_Instructions for the task_
Return the excerpt below on the JBoss xalan workaround in full and without any alteration.

_Selected text_
We have this problem also when we want to import this page.
Development notes
On tomcat and also with Magnolia 5.7.5 we haven't this problem. We found following link from redhat: https://issues.redhat.com/browse/JBEAP-14542?attachmentViewMode=list&_sscc=t
So we tried out to set DB to UTF-8 4 Byte. But this doesn't solve the problem.
Workaround
we have found that the issue comes from a bug in xalan library provided in JBoss XALANJ-2560. Then, we've been trying to exclude this library by excluding xalan module in the deployment descriptor as well as creating a new module with the correct xalan lib. None of them have worked for us though, perhaps from Jboss side you could get a working approach.
As a workaround to get it working till a working way to exclude xalan is found, you could:
- Replace the existing jars
- <JBOSS_HOME>/modules/org/apache/xalan/main/xalan-2.7.1.jbossorg-1.jar
- <JBOSS_HOME>/modules/org/apache/xalan/main/serializer-2.7.1.jbossorg-1.jar
with the equivalents in: https://ftp.cixug.es/apache/xalan/xalan-j/binaries/.
- Modify module.xml to point at the new jars:
<JBOSS_HOME>/modules/org/apache/xalan/main/module.xml
<?xml version="1.0" encoding="UTF-8"?> <module xmlns="urn:jboss:module:1.5" name="org.apache.xalan"> <resources> <resource-root path="serializer.jar"/> <------- <resource-root path="xalan.jar"/> <-------- </resources> <dependencies> <module name="javax.api"/> </dependencies> </module>
This way, we managed to get rid of the issue with the unicode characters.

_Raw data_
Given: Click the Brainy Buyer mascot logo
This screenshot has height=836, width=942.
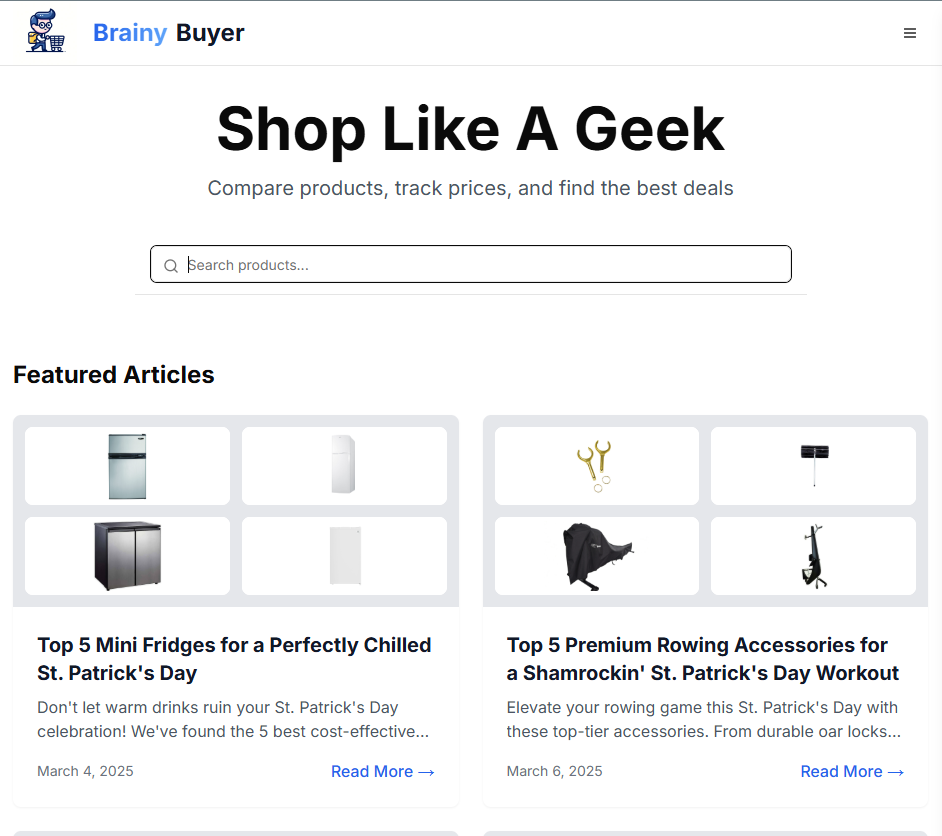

---

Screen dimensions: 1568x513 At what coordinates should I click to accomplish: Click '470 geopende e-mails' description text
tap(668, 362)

_Response to this exercise_
We have this problem also when we want to import this page.
Development notes
On tomcat and also with Magnolia 5.7.5 we haven't this problem. We found following link from redhat: https://issues.redhat.com/browse/JBEAP-14542?attachmentViewMode=list&_sscc=t
So we tried out to set DB to UTF-8 4 Byte. But this doesn't solve the problem.
Workaround
we have found that the issue comes from a bug in xalan library provided in JBoss XALANJ-2560. Then, we've been trying to exclude this library by excluding xalan module in the deployment descriptor as well as creating a new module with the correct xalan lib. None of them have worked for us though, perhaps from Jboss side you could get a working approach.
As a workaround to get it working till a working way to exclude xalan is found, you could:
- Replace the existing jars
- <JBOSS_HOME>/modules/org/apache/xalan/main/xalan-2.7.1.jbossorg-1.jar
- <JBOSS_HOME>/modules/org/apache/xalan/main/serializer-2.7.1.jbossorg-1.jar
with the equivalents in: https://ftp.cixug.es/apache/xalan/xalan-j/binaries/.
- Modify module.xml to point at the new jars:
<JBOSS_HOME>/modules/org/apache/xalan/main/module.xml
<?xml version="1.0" encoding="UTF-8"?> <module xmlns="urn:jboss:module:1.5" name="org.apache.xalan"> <resources> <resource-root path="serializer.jar"/> <------- <resource-root path="xalan.jar"/> <-------- </resources> <dependencies> <module name="javax.api"/> </dependencies> </module>
This way, we managed to get rid of the issue with the unicode characters.